Recruitment for the trial, involving 18 volunteers, will begin in Oxford in August, and, pending local approvals, another trial is expected to follow in Nairobi three to six months later.
The news from the British regulatory agency coincided with the release of Scientific Blueprint 2000: Accelerating Global Efforts in AIDS Vaccine Development, a global strategic research and development agenda from IAVI. The new scientific blueprint concludes that developing an effective AIDS vaccine in the shortest possible time will require a widening of the vaccine pipeline, compressed timelines for clinical trials, greater focus on the needs of developing countries, and an infusion of US$900 million to $1.1 billion in new resources.
"The goal is in sight," said Wayne Koff, Ph.D., IAVI's vice president for research and development. "We are increasingly confident that a protective vaccine will be ready in five to 10 years. This is the time to move forward with an aggressive and focused research agenda."

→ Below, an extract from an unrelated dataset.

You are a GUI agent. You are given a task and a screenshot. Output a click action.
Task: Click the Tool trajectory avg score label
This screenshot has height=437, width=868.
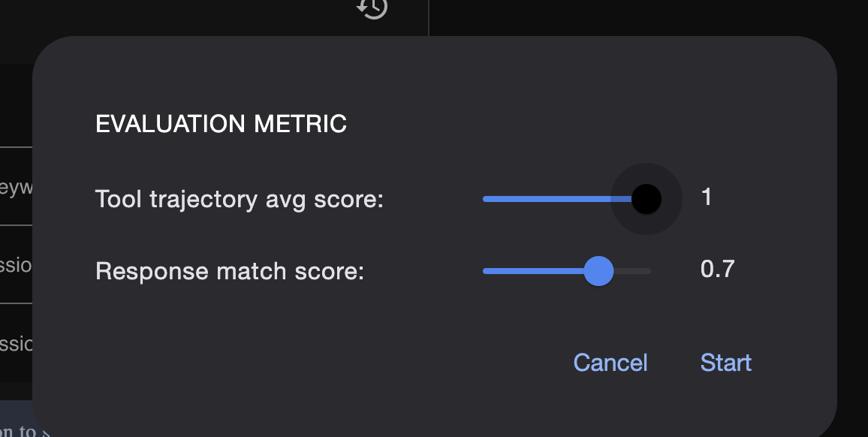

The vaccine candidate approved for testing in Oxford is the product of a partnership between the research teams of Professor Andrew McMichael of Oxford University in the United Kingdom and Professor J.J. Bwayo of the University of Nairobi in Kenya. The Oxford/Nairobi Partnership is the first of four vaccine development partnerships funded by IAVI, a global scientific organization dedicated to accelerating the development of AIDS vaccines for use throughout the world.

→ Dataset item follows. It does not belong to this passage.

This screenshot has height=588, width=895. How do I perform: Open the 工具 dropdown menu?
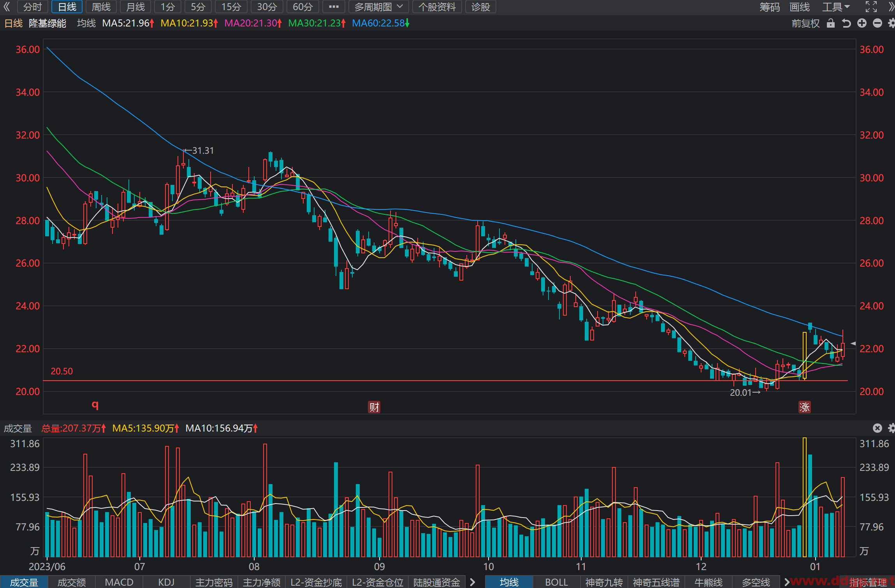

"This is a small but important step on the road to a preventive AIDS vaccine," said Seth Berkley MD, IAVI's president. "Although more than 25 vaccine candidates have been tested in humans, this is the first one designed for Africa, and the first one to emerge from our new model of public-private partnership. With over 15,000 new HIV infections every day, we cannot overstate the urgency of our challenge. The Oxford/Nairobi vaccine candidate has moved forward in near-record time-less than 18 months from the laboratory to the clinic." Berkley also noted that the DNA vaccine is the first component of a novel prime-boost vaccination strategy that will also include an MVA vaccine.
Prof. McMichael, one of the world's leading researchers in cellular immunity, said: "We are excited to begin trials for this approach. Our research indicates that this vaccine has a very good chance of stimulating cellular immune responses to HIV. Research also suggests that white blood cells activated by the vaccine can destroy virus-infected cells. For HIV, this approach may be more effective than the traditional vaccine approach of stimulating antibodies."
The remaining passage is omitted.